According to the president of One Dollar Zone, roughly 1,000 black rag dolls were pulled from three stores in Bayonne and New Jersey. The “Feel Better” rag dolls came with the instructions: “Whenever things don’t go well and you want to hit the wall and yell, here’s a little ‘feel better doll.’ Just grab it firmly by the legs and find a wall to slam the doll, and as you whack the ‘feel good doll’ do not forget to yell I FEEL GOOD, I FEEL GOOD."

The dolls were made from black fabric, and had red, green, black and yellow yarn dreadlocks style hair, with large white eyes and a white smile.

State Assemblywoman Angela McKnight called the dolls offensive and inappropriate.

Speaking to News 12 New Jersey, McKnight, who represents Bayonne and other areas of Jersey City, said: “It tells a little kid to in order to feel well you take this and you throw it against a wall. And you whack her – her – and while you’re doing that, you say ‘I feel good. I feel good.’ That's bullying. That's domestic violence. That's not love and that's instructions to tell a kid how to be violent.”

New Jersey State Senator Sandra Cunningham called the dolls offensive. She stated: “It brings back the thoughts of slavery. That is not what you can do. So it's not censorship, not if you do something that purposefully hurts other people.”

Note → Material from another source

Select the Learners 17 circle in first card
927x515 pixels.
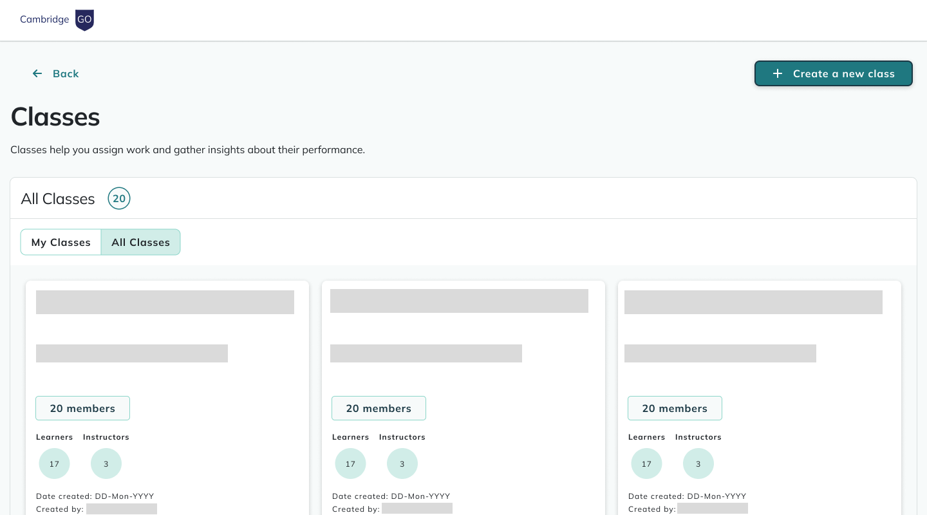[54, 464]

In a Facebook post, Bayonne Mayor Jimmy Davis called the dolls “insensitive,” adding that they “can certainly be considered racist.”

He wrote: “Aside from the shock of seeing such an insensitive product being sold in our community, I am grateful for the people that saw it and said something immediately. I also want to thank Assemblywoman McKnight for her quick response and assistance. We will not tolerate any symbol of hate and division within our community! #WeAreBayonne.”

Ricky Shah, the president of One Dollar Zone, apologized for the dolls' presence on the store shelves. He stated that they had been pulled after images of the dolls surfaced online.

The dolls were manufactured by the Harvey Hutter Co. which Shah revealed was no longer in business.

Efforts to reach the manufacturer or the supplier, Global Souvenir Marketing, proved futile.